SALT LAKE CITY — University of Utah students who have class after 9 a.m. may have to start transferring trains if they ride from Sandy.
The Utah Transit Authority, which in August began running 30 new TRAX trains directly between Sandy and University of Utah routes, is thinking about cutting them back starting April 4 to save money.
"It's about a 60 percent cut in service on that route," UTA spokesman Gerry Carpenter said.
If you're from the south end of the Salt Lake Valley and your train is cut, you can still get to and from the U. by transferring trains in downtown Salt Lake City, Carpenter said.
The changes are in the proposal stage and the public gets to comment on them at three upcoming open houses.
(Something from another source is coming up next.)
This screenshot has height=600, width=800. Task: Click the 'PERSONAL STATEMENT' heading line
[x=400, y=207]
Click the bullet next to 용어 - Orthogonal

Coupled with a handful of changes on FrontRunner commuter rail that are not proposed but definite, UTA could save $2 million.
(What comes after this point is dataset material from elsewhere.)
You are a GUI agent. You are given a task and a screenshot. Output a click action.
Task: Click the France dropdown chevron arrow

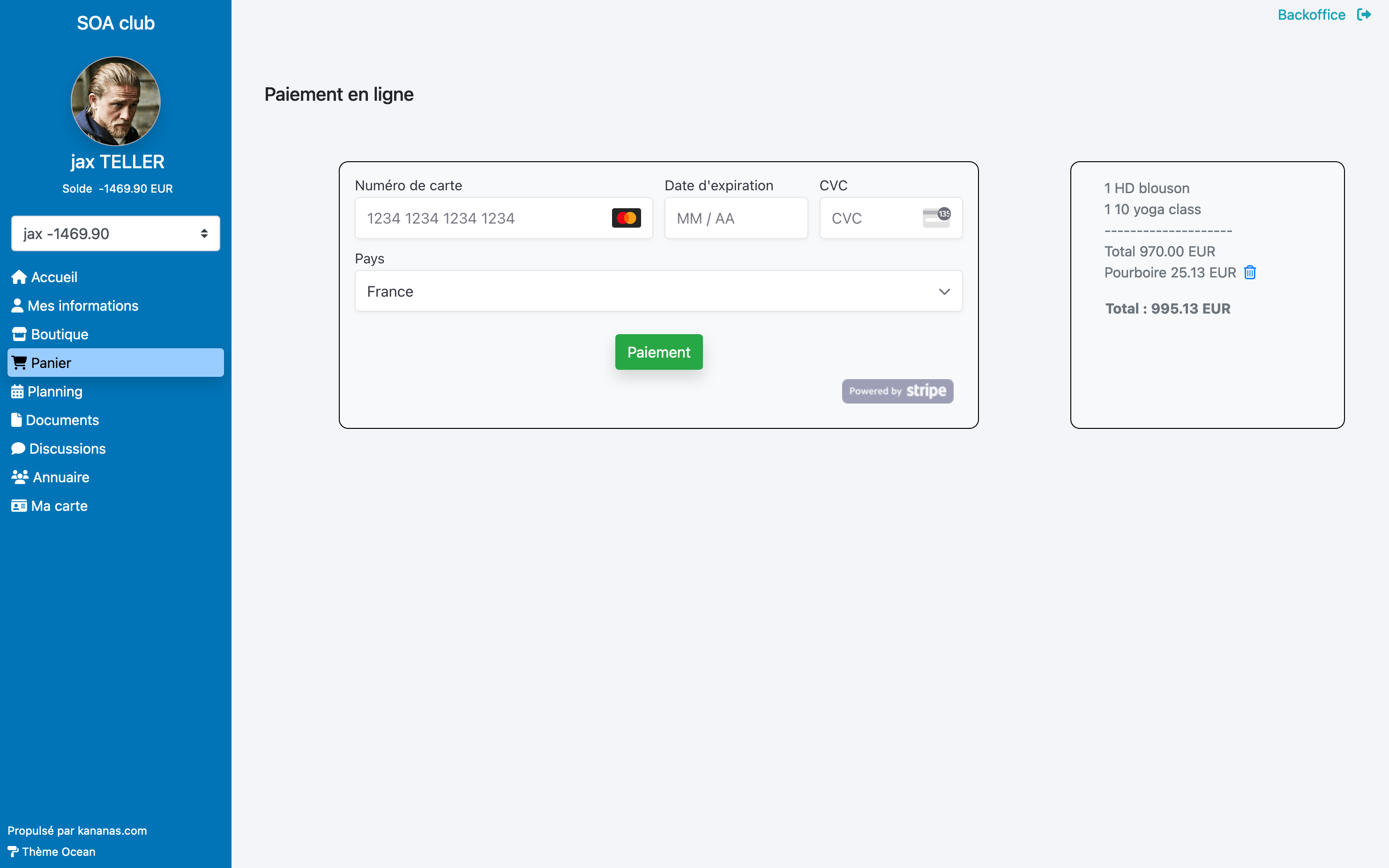pyautogui.click(x=944, y=292)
The FrontRunner changes and TRAX proposals were announced Wednesday at a UTA Board of Trustees meeting.
The open houses are:
Feb. 11 from 3-5 p.m., Salt Lake City Main Library Conference Room A&B, 210 E. 400 South.
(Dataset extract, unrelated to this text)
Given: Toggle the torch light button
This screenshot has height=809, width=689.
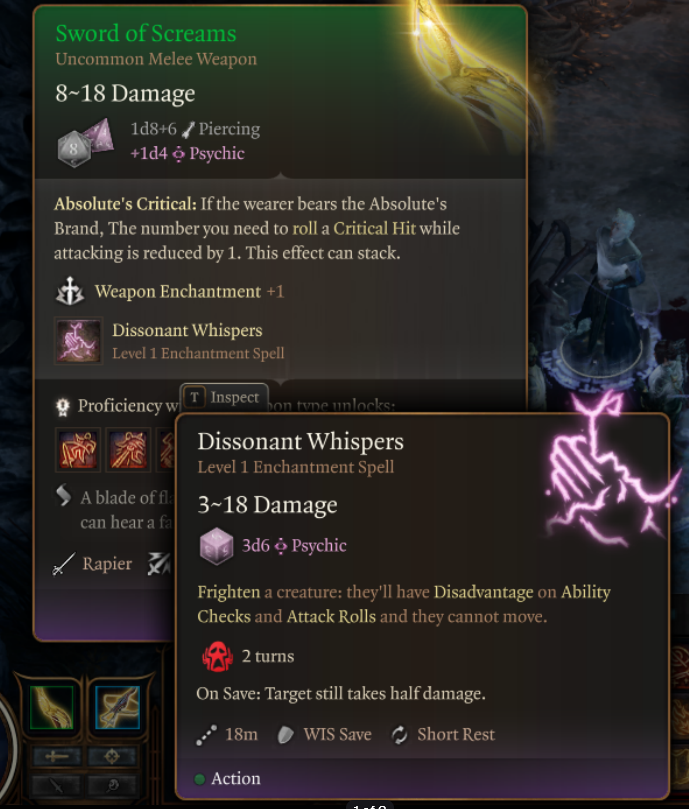Looking at the screenshot, I should (x=112, y=786).
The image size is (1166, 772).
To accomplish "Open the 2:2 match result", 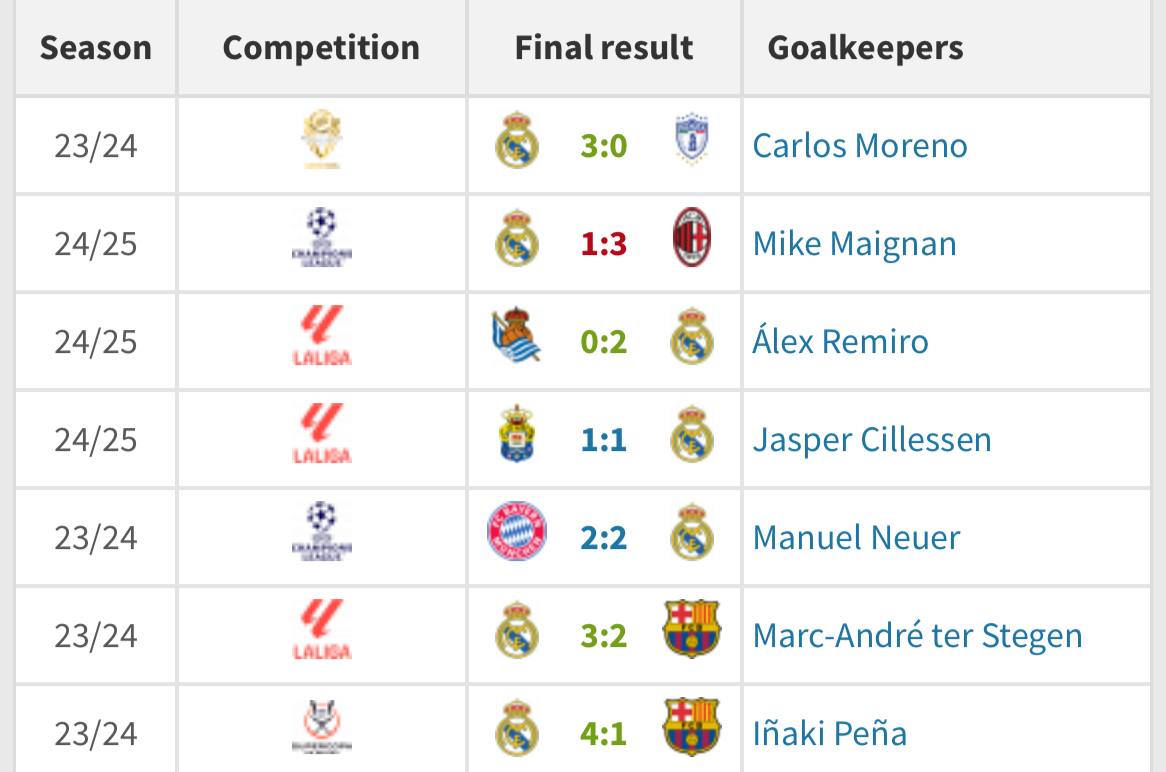I will point(604,538).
Feb. 16 from 6-8 p.m. at the UTA Mobility Center, 4384 S. 50 West, Murray.
Feb. 17 from 12:30-2:30 p.m. at the Rice-Eccles Stadium Tower sixth-floor conference room, 415 S. 1400 East.
Since the beginning of the year, UTA has been finding ways to shave $6.5 million from its $181.8 million operating budget to finish in the black by the end of 2010.
General Manager John Inglish and the executive staff may make unilateral decisions about cuts in service until more than 33 percent of a route is affected, according to UTA rules, and then the decision gets taken to the public. UTA is a quasi-private,quasi-public agency: privately run but funded with tax dollars.
Also in the proposal stage is the elimination of Ogden and Davis County Express bus Routes 472, 474 and 476 also beginning April 4, which could save $850,000 by the end of the 2010, Carpenter said. UTA held open houses last week in which hundreds of worried passengers made the case for UTA to keep the routes. The public comment period on the express routes ends Monday, Feb. 1.
UTA then will review the comments and summarize the ones that are similar.
"Definitely, in areas where people are highly impacted, if we can make changes and adjustments to lessen the impact, that's going to be our goal," Carpenter said.